Mattsson will graduate from University of Maine in 2009 with a degree in molecular and cellular biology, and a minor in pre-medical studies. Mattsson will be traveling to Ecuador for two weeks in March with the University of Maine nonprofit group, MEDLIFE (Medicine, Education and Development for Low Income Families Everywhere). MEDLIFE was founded by the University of Maine in 2005. Since then, student chapters have been started at Dartmouth, University of Vermont and the University of New England.

MEDLIFE’s mission is to help families achieve greater freedom from the constraints of poverty by empowering them to live healthier lives. This is accomplished by offering both emergent and preventative health care through educational outreach programs. The 18-member group Mattson will be traveling with will include translators, two physicians and a dentist.
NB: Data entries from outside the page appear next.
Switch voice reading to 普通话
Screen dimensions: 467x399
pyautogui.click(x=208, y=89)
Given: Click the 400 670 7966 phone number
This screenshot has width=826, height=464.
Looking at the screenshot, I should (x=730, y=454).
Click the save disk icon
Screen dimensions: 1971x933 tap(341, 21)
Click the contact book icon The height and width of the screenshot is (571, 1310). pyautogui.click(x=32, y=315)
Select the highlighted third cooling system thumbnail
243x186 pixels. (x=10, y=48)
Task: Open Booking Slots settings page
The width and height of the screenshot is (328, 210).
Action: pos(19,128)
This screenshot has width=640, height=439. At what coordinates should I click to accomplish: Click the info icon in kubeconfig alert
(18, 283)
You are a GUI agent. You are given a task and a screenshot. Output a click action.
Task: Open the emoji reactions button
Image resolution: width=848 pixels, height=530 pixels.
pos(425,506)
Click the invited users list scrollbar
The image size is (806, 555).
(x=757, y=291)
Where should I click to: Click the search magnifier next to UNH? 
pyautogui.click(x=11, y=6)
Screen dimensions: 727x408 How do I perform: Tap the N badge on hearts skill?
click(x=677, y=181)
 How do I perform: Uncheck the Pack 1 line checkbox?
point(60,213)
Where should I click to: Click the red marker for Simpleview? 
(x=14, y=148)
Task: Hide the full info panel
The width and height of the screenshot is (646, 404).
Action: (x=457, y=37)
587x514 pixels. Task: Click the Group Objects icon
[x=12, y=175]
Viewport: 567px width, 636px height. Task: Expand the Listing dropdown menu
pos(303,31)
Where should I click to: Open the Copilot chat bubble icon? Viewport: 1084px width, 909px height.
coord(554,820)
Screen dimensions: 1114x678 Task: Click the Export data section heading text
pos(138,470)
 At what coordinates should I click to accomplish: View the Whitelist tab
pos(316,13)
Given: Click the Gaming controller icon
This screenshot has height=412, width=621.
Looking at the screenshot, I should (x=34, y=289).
Staying in a hostel for two full weeks, Mattsson will travel to different rural communities each day. Most of the villages she will visit have no running water, electricity or access to medical care. Patients will travel great distances by foot so that their children may see one of the physicians or dentists in the group.

Mattsson asked nothing of the club. She simply wanted to express her appreciation for a program that changed her life, and offered to share her experience when she returned. Club members were delighted to see the leadership fruits of the RYLA program develop into mission, career and community service. When the club’s “happy dollar” basket made its rounds, more dollars than usual landed in the basket. The club chose to dedicate all the happy dollars to her trip in the next few weeks.

It became a fundraising project that didn’t stop there. The next week, Portland Sea Dog player Jay Johnson came to speak. He offered a gift: four tickets to any Sea Dog game this summer, complete with an opportunity to throw the first pitch. The club chose to sell raffle tickets to raise money for Mattsson’s MEDLIFE mission.

Everyone should have access to adequate medical care. For Americans, the situation in Ecuador may be something hard to grasp. Mattsson’s experience will expose her to a world beyond the one we’re familiar with. Help her give the gift of health care that we all have come to expect here in the U.S.

A donation of $5 for one raffle ticket or three for $10 will help with mission expenses. Raffle entries are available at Tim Byrne Photography, the Real Estate Store, Scarborough Downs, Orthopaedic Physical Therapy Associates, Rainy Day Train or by calling 883-5809.

Pitch in and take a chance – one lucky winner will be throwing out the first pitch this summer at a Sea Dogs game.